Nous touchons au dénoûment de ce drame, le plus grand qui se soit joué sur la terre entre les idées justes et les idées fausses, la vertu mêlée de préjugés, le crime mêlé de vertus, la liberté entachée d'oppression, l'émancipation accomplie par la tyrannie, les martyrs déshonorés par les bourreaux, la raison déshonorée par les supplices. Robespierre, qui a personnifié en lui cette mêlée d'abord sublime, puis hideuse, des pensées et des passions, des philosophies et des fureurs, des principes et des sophismes, des moralités privées et des atrocités publiques, va périr sous la main non de ses ennemis, mais de ses complices. On m'a reproché avec justice, je l'ai dit, d'avoir trop flatté cette figure de sphinx de la Révolution. Il fallait dire trop _étudié_. Cette étude même paraissait une faveur, car on a l'air d'aimer ce qu'on regarde trop avec une curiosité complaisante. Ce n'était que de l'étude, on a cru y voir de l'admiration. Les dernières lignes de ce portrait cependant me semblent bien définir ce monstre de sophisme. Les autres à côté de lui n'étaient que des démagogues; ils n'avaient ni pensées justes ni pensées fausses, ils n'avaient que des fureurs brutales. Ses crimes à lui avaient au moins une certaine intellectualité qui les rendait non pas moins odieux, mais plus intelligibles; ils avaient pour but une idée implacable, une idée fausse, ce qu'on appelle une utopie, mais enfin une idée impersonnelle, l'idée de tous les fanatiques devenus bourreaux à toutes les époques de l'histoire des rénovations accomplies ou tentées sur la terre.

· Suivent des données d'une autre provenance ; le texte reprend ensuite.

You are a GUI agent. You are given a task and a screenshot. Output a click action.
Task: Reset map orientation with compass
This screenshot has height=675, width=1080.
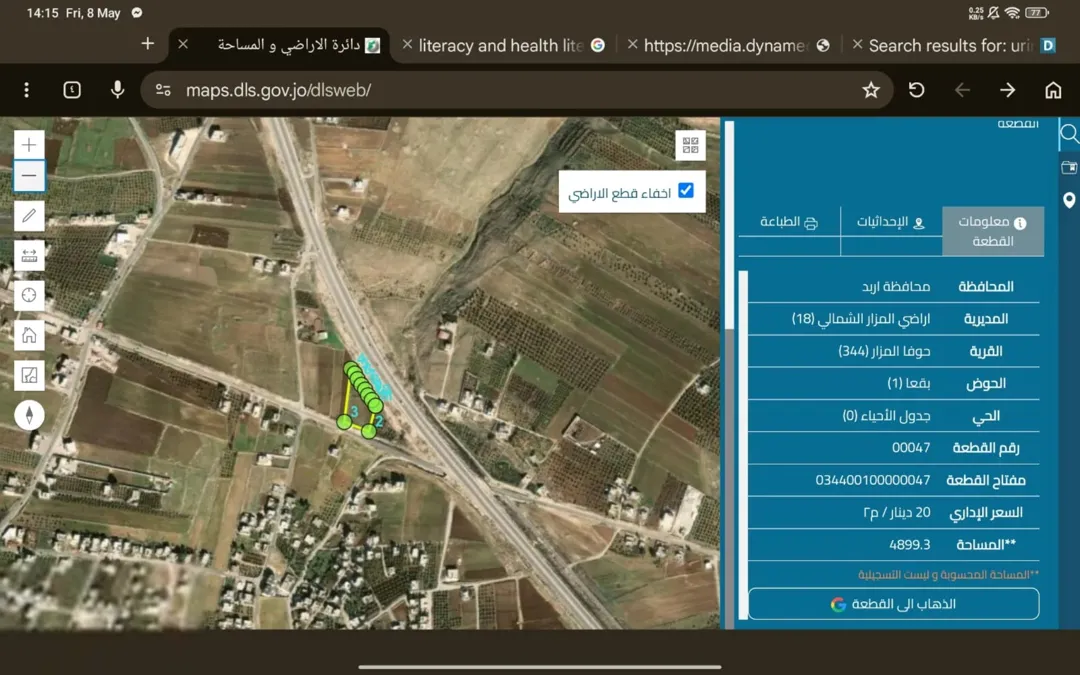click(x=29, y=415)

Cette distinction entre lui et ses émules de proscriptions ne le justifie pas, mais elle le caractérise; elle ne le rend que plus odieux, parce qu'elle le rend plus responsable. C'était la pensée égalitaire devenue homme, l'incarnation d'une impossibilité à laquelle tend l'idéal, mais à laquelle la nature résiste, et qui n'est pas par conséquent le plan divin des sociétés. Il prit le niveau pour symbole, mais le seul niveau possible était la guillotine. À mesure qu'il abattait une tête, une autre s'élevait, il fallait la niveler encore; la sienne enfin dominait seule, il fallut la livrer.
Qu'on lise ces lignes qui sont mon arrêt sur lui tant reproché dans les _Girondins_. On verra si je ne rendais pas justice à ses crimes, tout en ne désavouant rien de ses stoïcismes privés. On doit justice aux Nérons du peuple. L'histoire, qui doit l'exécration, ne doit pas la calomnie.